#### WHAT YOU HAVE TO DO:
Reproduce the listing below, replacing each "Where should I click to:" with "Where do I click to:" and leaving everything else unchanged.

#### GIVEN RECORDS:

────────────────────────────────────────

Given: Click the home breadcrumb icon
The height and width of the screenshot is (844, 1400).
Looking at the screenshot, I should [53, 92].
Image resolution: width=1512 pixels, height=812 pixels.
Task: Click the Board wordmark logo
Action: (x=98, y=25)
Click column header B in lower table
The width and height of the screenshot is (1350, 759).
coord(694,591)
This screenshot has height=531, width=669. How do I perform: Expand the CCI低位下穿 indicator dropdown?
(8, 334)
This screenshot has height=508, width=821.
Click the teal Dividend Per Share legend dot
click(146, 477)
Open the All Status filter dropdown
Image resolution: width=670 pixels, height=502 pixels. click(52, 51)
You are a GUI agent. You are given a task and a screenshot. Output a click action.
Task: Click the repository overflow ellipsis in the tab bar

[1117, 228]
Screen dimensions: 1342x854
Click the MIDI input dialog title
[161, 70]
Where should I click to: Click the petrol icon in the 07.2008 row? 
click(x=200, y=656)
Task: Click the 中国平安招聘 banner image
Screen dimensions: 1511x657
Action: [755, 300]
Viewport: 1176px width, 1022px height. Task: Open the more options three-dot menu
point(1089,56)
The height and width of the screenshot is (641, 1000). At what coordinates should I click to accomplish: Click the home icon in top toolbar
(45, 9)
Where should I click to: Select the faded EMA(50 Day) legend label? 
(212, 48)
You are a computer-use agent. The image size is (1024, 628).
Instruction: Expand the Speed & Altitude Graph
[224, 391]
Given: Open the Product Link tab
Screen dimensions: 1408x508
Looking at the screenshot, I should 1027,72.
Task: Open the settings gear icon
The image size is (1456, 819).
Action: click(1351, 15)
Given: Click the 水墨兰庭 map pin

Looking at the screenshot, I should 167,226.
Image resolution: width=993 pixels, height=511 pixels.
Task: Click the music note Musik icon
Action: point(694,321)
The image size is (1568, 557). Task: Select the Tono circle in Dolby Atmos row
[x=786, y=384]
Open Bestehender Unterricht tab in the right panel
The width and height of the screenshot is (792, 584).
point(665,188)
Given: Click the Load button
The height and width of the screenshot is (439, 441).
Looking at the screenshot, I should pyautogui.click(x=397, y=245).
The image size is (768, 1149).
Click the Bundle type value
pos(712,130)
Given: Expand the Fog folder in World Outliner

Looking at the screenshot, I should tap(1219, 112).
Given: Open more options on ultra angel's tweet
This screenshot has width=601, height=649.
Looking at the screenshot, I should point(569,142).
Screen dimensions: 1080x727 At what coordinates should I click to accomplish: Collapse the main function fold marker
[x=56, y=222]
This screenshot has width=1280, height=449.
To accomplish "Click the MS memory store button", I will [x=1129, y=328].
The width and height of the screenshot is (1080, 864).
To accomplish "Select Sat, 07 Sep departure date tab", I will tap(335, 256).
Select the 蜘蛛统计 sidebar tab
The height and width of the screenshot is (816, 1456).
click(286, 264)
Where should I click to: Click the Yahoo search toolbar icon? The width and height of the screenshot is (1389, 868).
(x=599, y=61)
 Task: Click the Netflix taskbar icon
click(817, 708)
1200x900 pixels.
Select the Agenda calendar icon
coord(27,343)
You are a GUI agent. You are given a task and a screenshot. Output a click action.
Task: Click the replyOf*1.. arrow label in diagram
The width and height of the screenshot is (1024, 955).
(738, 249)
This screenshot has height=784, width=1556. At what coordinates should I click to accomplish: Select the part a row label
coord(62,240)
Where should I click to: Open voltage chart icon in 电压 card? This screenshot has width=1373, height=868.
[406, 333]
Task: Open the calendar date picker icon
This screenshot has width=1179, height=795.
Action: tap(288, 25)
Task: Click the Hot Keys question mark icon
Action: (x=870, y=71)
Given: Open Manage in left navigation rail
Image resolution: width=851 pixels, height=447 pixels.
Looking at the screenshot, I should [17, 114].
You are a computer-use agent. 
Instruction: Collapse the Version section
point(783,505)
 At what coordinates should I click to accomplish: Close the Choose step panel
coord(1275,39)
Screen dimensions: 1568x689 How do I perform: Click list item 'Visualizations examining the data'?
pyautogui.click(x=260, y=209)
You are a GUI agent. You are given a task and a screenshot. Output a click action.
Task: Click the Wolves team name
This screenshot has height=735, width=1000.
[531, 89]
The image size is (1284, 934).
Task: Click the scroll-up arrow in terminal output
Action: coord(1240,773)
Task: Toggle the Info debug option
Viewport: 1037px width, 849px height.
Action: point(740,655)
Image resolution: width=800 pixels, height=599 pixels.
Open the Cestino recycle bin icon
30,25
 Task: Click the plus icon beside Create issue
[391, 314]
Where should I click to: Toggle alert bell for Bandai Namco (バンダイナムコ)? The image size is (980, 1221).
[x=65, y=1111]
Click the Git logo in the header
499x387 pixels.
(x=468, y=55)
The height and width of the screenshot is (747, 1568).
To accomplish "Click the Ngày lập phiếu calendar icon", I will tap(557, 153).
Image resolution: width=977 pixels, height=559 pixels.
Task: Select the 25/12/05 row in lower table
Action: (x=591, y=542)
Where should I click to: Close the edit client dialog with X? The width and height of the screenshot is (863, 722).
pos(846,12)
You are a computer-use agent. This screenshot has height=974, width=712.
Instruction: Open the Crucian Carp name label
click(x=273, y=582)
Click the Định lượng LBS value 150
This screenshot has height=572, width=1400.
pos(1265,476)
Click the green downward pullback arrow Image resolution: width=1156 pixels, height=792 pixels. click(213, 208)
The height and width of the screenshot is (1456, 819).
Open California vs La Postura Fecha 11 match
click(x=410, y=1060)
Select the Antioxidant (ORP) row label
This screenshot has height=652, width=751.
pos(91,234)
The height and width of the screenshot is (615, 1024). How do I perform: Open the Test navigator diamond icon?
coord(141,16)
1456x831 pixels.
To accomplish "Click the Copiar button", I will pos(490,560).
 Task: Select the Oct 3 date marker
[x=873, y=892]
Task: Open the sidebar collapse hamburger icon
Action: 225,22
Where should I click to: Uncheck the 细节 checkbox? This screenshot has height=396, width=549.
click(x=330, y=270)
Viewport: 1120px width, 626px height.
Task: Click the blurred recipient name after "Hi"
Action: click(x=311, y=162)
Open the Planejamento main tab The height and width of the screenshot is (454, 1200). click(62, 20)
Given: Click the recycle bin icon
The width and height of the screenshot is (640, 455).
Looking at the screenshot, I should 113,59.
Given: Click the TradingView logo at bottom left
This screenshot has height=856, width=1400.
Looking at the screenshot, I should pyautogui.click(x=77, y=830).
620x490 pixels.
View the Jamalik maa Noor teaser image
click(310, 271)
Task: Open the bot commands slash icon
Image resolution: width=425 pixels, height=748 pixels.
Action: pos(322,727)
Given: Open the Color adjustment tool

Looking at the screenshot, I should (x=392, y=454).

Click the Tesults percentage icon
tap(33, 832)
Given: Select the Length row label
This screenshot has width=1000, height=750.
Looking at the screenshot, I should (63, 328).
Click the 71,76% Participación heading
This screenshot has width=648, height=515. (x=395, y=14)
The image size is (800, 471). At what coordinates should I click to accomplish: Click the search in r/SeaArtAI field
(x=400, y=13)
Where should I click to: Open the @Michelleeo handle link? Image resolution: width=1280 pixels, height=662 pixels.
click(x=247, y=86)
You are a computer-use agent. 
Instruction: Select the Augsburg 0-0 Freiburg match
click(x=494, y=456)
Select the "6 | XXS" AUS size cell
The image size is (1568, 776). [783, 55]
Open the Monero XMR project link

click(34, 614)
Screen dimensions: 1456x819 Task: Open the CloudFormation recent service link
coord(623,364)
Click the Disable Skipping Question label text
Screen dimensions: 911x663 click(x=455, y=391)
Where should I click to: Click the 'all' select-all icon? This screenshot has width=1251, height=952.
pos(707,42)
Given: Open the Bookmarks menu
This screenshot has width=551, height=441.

────────────────────────────────────────

#### RESULT FOR THIS TASK:
Given: Click the home breadcrumb icon
The height and width of the screenshot is (844, 1400).
Looking at the screenshot, I should [53, 92].
Image resolution: width=1512 pixels, height=812 pixels.
Task: Click the Board wordmark logo
Action: (x=98, y=25)
Click column header B in lower table
The width and height of the screenshot is (1350, 759).
coord(694,591)
This screenshot has height=531, width=669. How do I perform: Expand the CCI低位下穿 indicator dropdown?
(8, 334)
This screenshot has height=508, width=821.
Click the teal Dividend Per Share legend dot
click(146, 477)
Open the All Status filter dropdown
Image resolution: width=670 pixels, height=502 pixels. click(52, 51)
You are a GUI agent. You are given a task and a screenshot. Output a click action.
Task: Click the repository overflow ellipsis in the tab bar

[1117, 228]
Screen dimensions: 1342x854
Click the MIDI input dialog title
[161, 70]
Where do I click to: Click the petrol icon in the 07.2008 row? 
click(x=200, y=656)
Task: Click the 中国平安招聘 banner image
Screen dimensions: 1511x657
Action: [755, 300]
Viewport: 1176px width, 1022px height. Task: Open the more options three-dot menu
point(1089,56)
The height and width of the screenshot is (641, 1000). At what coordinates should I click to accomplish: Click the home icon in top toolbar
(45, 9)
Where do I click to: Select the faded EMA(50 Day) legend label? 
(212, 48)
You are a computer-use agent. The image size is (1024, 628).
Instruction: Expand the Speed & Altitude Graph
[224, 391]
Given: Open the Product Link tab
Screen dimensions: 1408x508
Looking at the screenshot, I should 1027,72.
Task: Open the settings gear icon
The image size is (1456, 819).
Action: click(1351, 15)
Given: Click the 水墨兰庭 map pin

Looking at the screenshot, I should 167,226.
Image resolution: width=993 pixels, height=511 pixels.
Task: Click the music note Musik icon
Action: point(694,321)
The image size is (1568, 557). Task: Select the Tono circle in Dolby Atmos row
[x=786, y=384]
Open Bestehender Unterricht tab in the right panel
The width and height of the screenshot is (792, 584).
point(665,188)
Given: Click the Load button
The height and width of the screenshot is (439, 441).
Looking at the screenshot, I should pyautogui.click(x=397, y=245).
The image size is (768, 1149).
Click the Bundle type value
pos(712,130)
Given: Expand the Fog folder in World Outliner

Looking at the screenshot, I should tap(1219, 112).
Given: Open more options on ultra angel's tweet
This screenshot has width=601, height=649.
Looking at the screenshot, I should point(569,142).
Screen dimensions: 1080x727 At what coordinates should I click to accomplish: Collapse the main function fold marker
[x=56, y=222]
This screenshot has width=1280, height=449.
To accomplish "Click the MS memory store button", I will [x=1129, y=328].
The width and height of the screenshot is (1080, 864).
To accomplish "Select Sat, 07 Sep departure date tab", I will tap(335, 256).
Select the 蜘蛛统计 sidebar tab
The height and width of the screenshot is (816, 1456).
click(286, 264)
Where do I click to: Click the Yahoo search toolbar icon? The width and height of the screenshot is (1389, 868).
(x=599, y=61)
 Task: Click the Netflix taskbar icon
click(817, 708)
1200x900 pixels.
Select the Agenda calendar icon
coord(27,343)
You are a GUI agent. You are given a task and a screenshot. Output a click action.
Task: Click the replyOf*1.. arrow label in diagram
The width and height of the screenshot is (1024, 955).
(738, 249)
This screenshot has height=784, width=1556. At what coordinates should I click to accomplish: Select the part a row label
coord(62,240)
Where do I click to: Open voltage chart icon in 电压 card? This screenshot has width=1373, height=868.
[406, 333]
Task: Open the calendar date picker icon
This screenshot has width=1179, height=795.
Action: tap(288, 25)
Task: Click the Hot Keys question mark icon
Action: (x=870, y=71)
Given: Open Manage in left navigation rail
Image resolution: width=851 pixels, height=447 pixels.
Looking at the screenshot, I should [17, 114].
You are a computer-use agent. 
Instruction: Collapse the Version section
point(783,505)
 At what coordinates should I click to accomplish: Close the Choose step panel
coord(1275,39)
Screen dimensions: 1568x689 How do I perform: Click list item 'Visualizations examining the data'?
pyautogui.click(x=260, y=209)
You are a GUI agent. You are given a task and a screenshot. Output a click action.
Task: Click the Wolves team name
This screenshot has height=735, width=1000.
[531, 89]
The image size is (1284, 934).
Task: Click the scroll-up arrow in terminal output
Action: coord(1240,773)
Task: Toggle the Info debug option
Viewport: 1037px width, 849px height.
Action: point(740,655)
Image resolution: width=800 pixels, height=599 pixels.
Open the Cestino recycle bin icon
30,25
 Task: Click the plus icon beside Create issue
[391, 314]
Where do I click to: Toggle alert bell for Bandai Namco (バンダイナムコ)? The image size is (980, 1221).
[x=65, y=1111]
Click the Git logo in the header
499x387 pixels.
(x=468, y=55)
The height and width of the screenshot is (747, 1568).
To accomplish "Click the Ngày lập phiếu calendar icon", I will tap(557, 153).
Image resolution: width=977 pixels, height=559 pixels.
Task: Select the 25/12/05 row in lower table
Action: (x=591, y=542)
Where do I click to: Close the edit client dialog with X? The width and height of the screenshot is (863, 722).
pos(846,12)
You are a computer-use agent. This screenshot has height=974, width=712.
Instruction: Open the Crucian Carp name label
click(x=273, y=582)
Click the Định lượng LBS value 150
This screenshot has height=572, width=1400.
pos(1265,476)
Click the green downward pullback arrow Image resolution: width=1156 pixels, height=792 pixels. click(213, 208)
The height and width of the screenshot is (1456, 819).
Open California vs La Postura Fecha 11 match
click(x=410, y=1060)
Select the Antioxidant (ORP) row label
This screenshot has height=652, width=751.
pos(91,234)
The height and width of the screenshot is (615, 1024). How do I perform: Open the Test navigator diamond icon?
coord(141,16)
1456x831 pixels.
To accomplish "Click the Copiar button", I will pos(490,560).
 Task: Select the Oct 3 date marker
[x=873, y=892]
Task: Open the sidebar collapse hamburger icon
Action: 225,22
Where do I click to: Uncheck the 细节 checkbox? This screenshot has height=396, width=549.
click(x=330, y=270)
Viewport: 1120px width, 626px height.
Task: Click the blurred recipient name after "Hi"
Action: click(x=311, y=162)
Open the Planejamento main tab The height and width of the screenshot is (454, 1200). click(62, 20)
Given: Click the recycle bin icon
The width and height of the screenshot is (640, 455).
Looking at the screenshot, I should 113,59.
Given: Click the TradingView logo at bottom left
This screenshot has height=856, width=1400.
Looking at the screenshot, I should pyautogui.click(x=77, y=830).
620x490 pixels.
View the Jamalik maa Noor teaser image
click(310, 271)
Task: Open the bot commands slash icon
Image resolution: width=425 pixels, height=748 pixels.
Action: pos(322,727)
Given: Open the Color adjustment tool

Looking at the screenshot, I should (x=392, y=454).

Click the Tesults percentage icon
tap(33, 832)
Given: Select the Length row label
This screenshot has width=1000, height=750.
Looking at the screenshot, I should (63, 328).
Click the 71,76% Participación heading
This screenshot has width=648, height=515. (x=395, y=14)
The image size is (800, 471). At what coordinates should I click to accomplish: Click the search in r/SeaArtAI field
(x=400, y=13)
Where do I click to: Open the @Michelleeo handle link? Image resolution: width=1280 pixels, height=662 pixels.
click(x=247, y=86)
You are a computer-use agent. 
Instruction: Select the Augsburg 0-0 Freiburg match
click(x=494, y=456)
Select the "6 | XXS" AUS size cell
The image size is (1568, 776). [783, 55]
Open the Monero XMR project link

click(34, 614)
Screen dimensions: 1456x819 Task: Open the CloudFormation recent service link
coord(623,364)
Click the Disable Skipping Question label text
Screen dimensions: 911x663 click(x=455, y=391)
Where do I click to: Click the 'all' select-all icon? This screenshot has width=1251, height=952.
pos(707,42)
Given: Open the Bookmarks menu
This screenshot has width=551, height=441.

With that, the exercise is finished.